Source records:
>>>
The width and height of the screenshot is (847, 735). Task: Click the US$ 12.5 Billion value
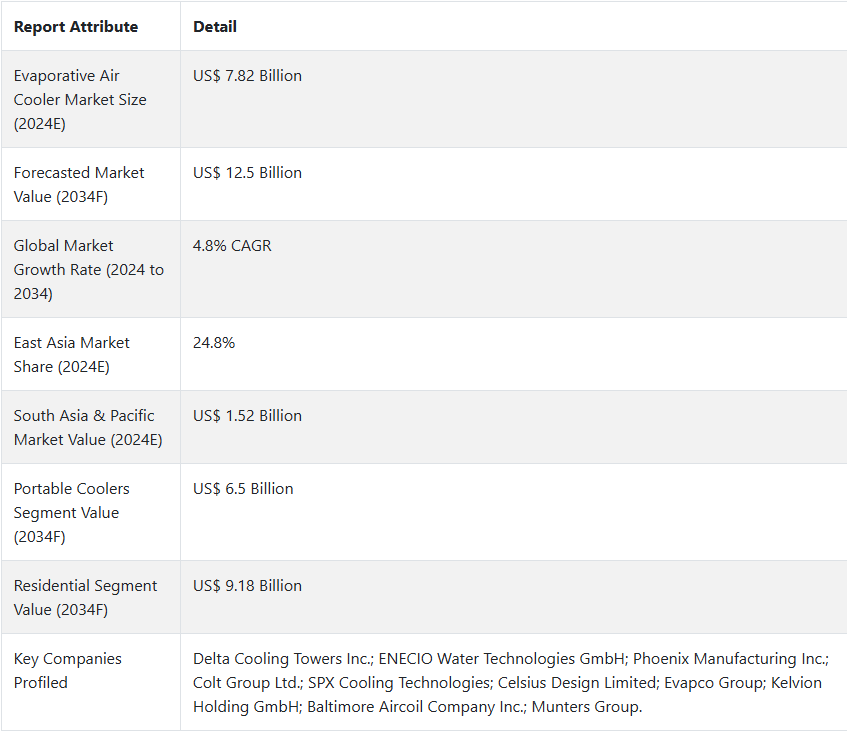[247, 173]
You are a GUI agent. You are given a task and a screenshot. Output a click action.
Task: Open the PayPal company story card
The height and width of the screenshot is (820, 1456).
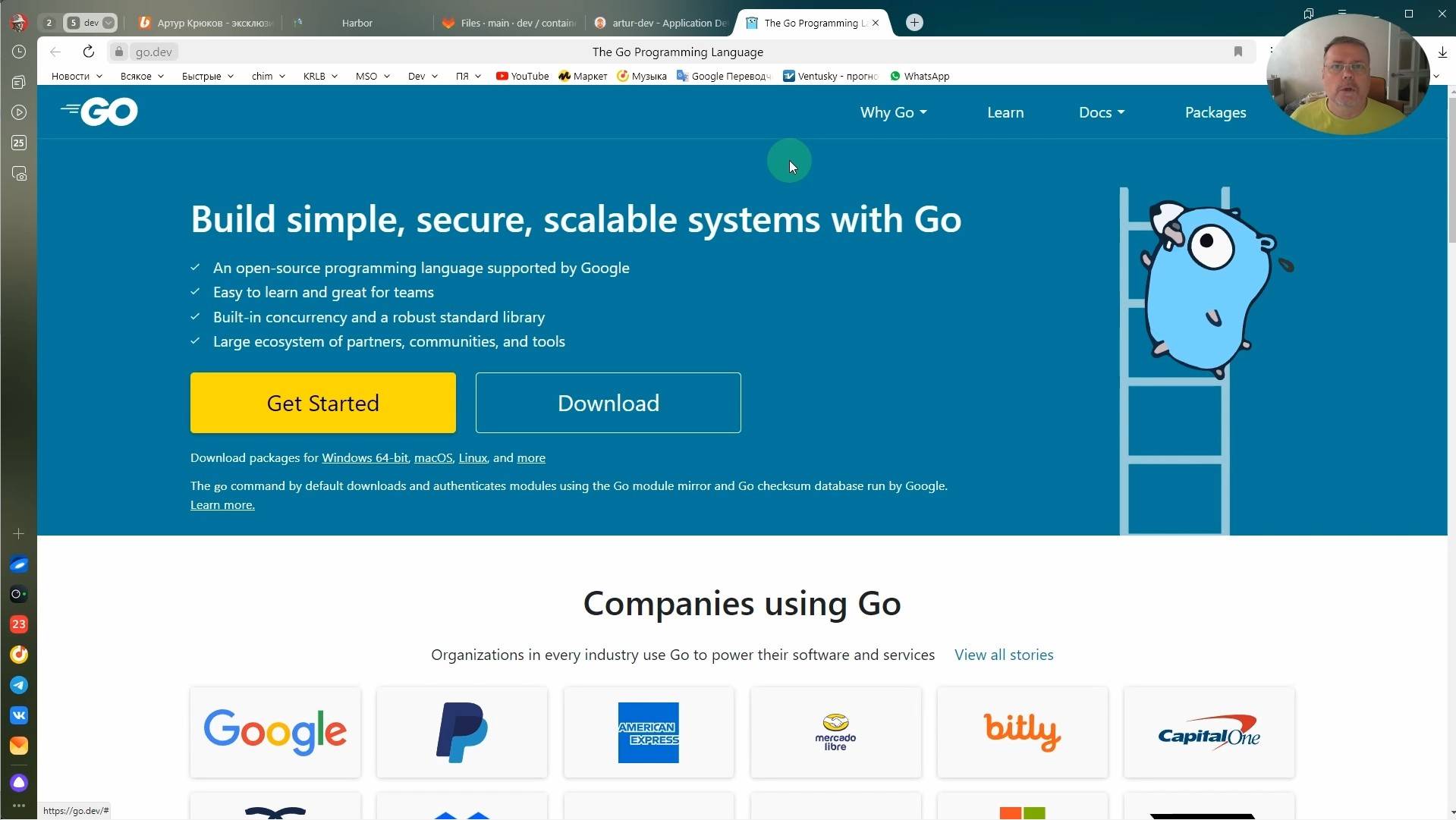click(x=461, y=732)
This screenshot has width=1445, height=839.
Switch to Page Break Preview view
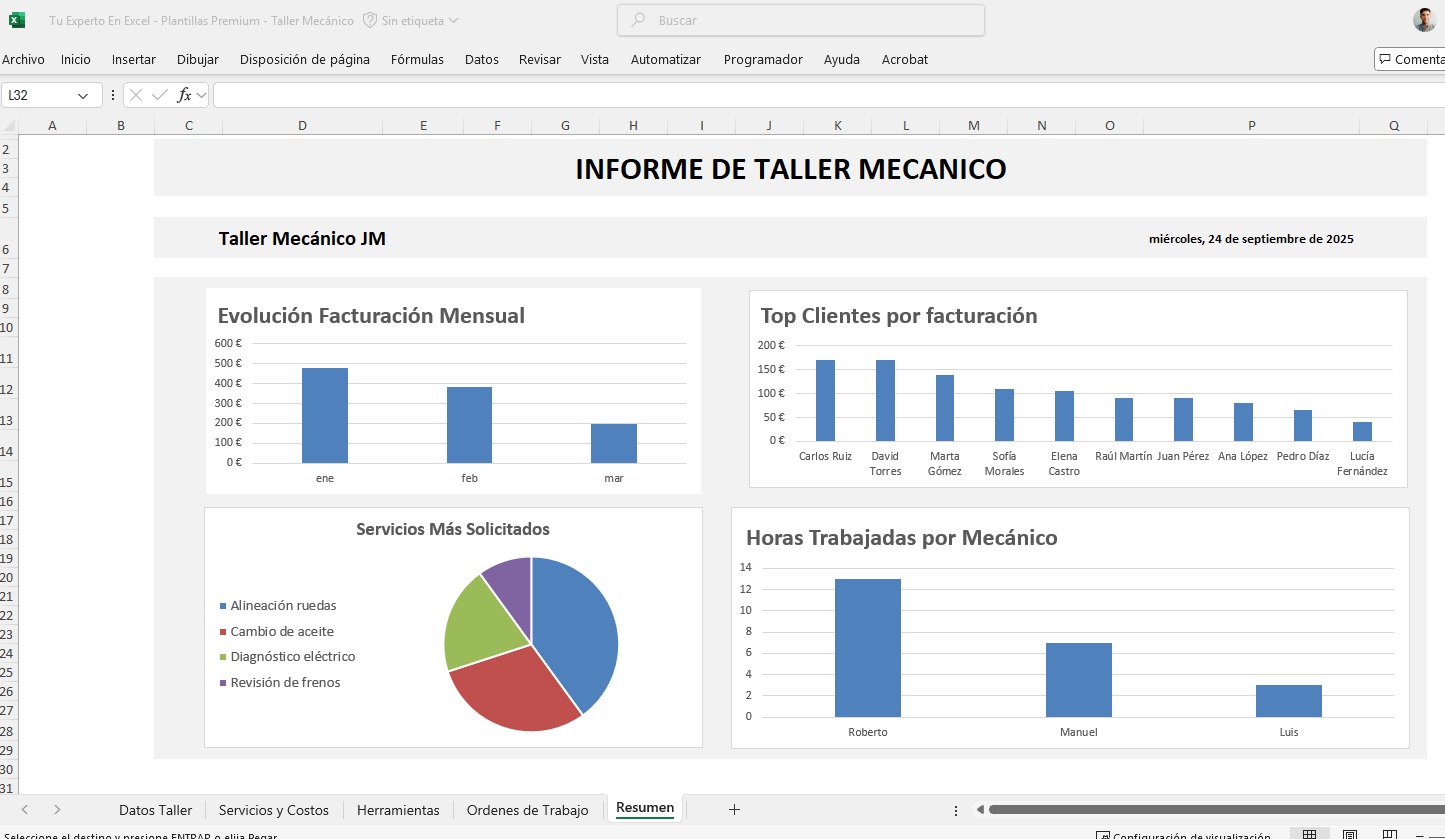tap(1388, 835)

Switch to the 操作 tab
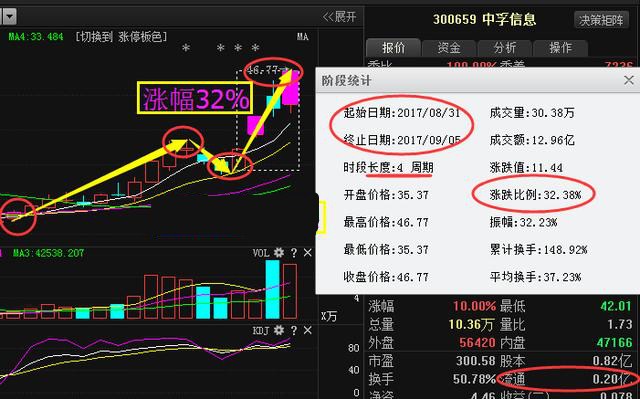[560, 48]
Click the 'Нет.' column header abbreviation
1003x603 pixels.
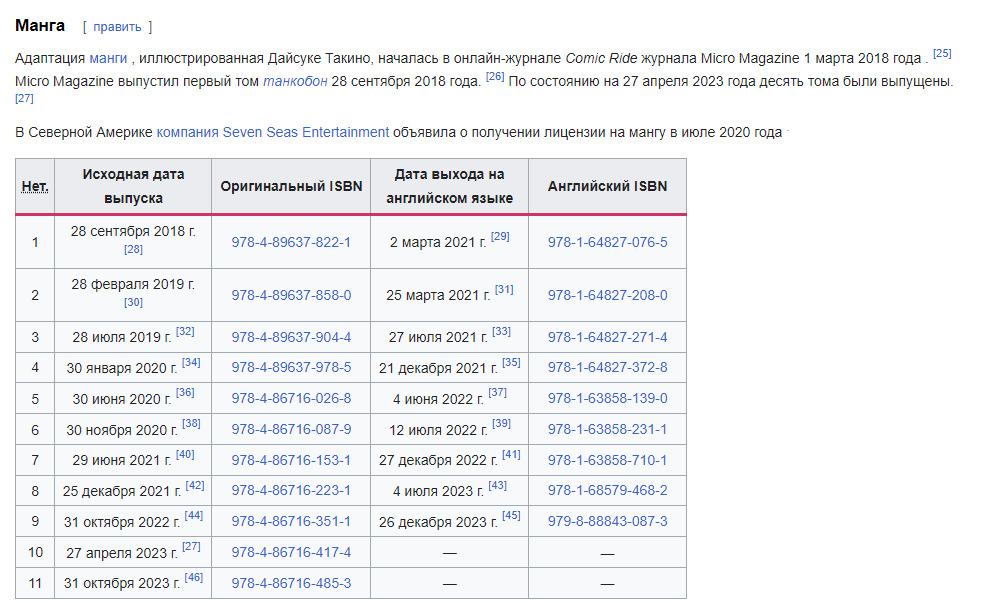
<<<
Rewrite every one of the entries, swapping "screenshot" for "screen capture" each time it occurs and leaving everything else as it is. Omit the pictures from your answer.

Solution to this exercise:
The width and height of the screen capture is (847, 735). Task: Click the US$ 12.5 Billion value
[247, 173]
You are a GUI agent. You are given a task and a screen capture. Output a click action.
Task: Open the PayPal company story card
The height and width of the screen capture is (820, 1456).
click(x=461, y=732)
This screen capture has width=1445, height=839.
Switch to Page Break Preview view
tap(1388, 835)

Switch to the 操作 tab
[560, 48]
Click the 'Нет.' column header abbreviation
1003x603 pixels.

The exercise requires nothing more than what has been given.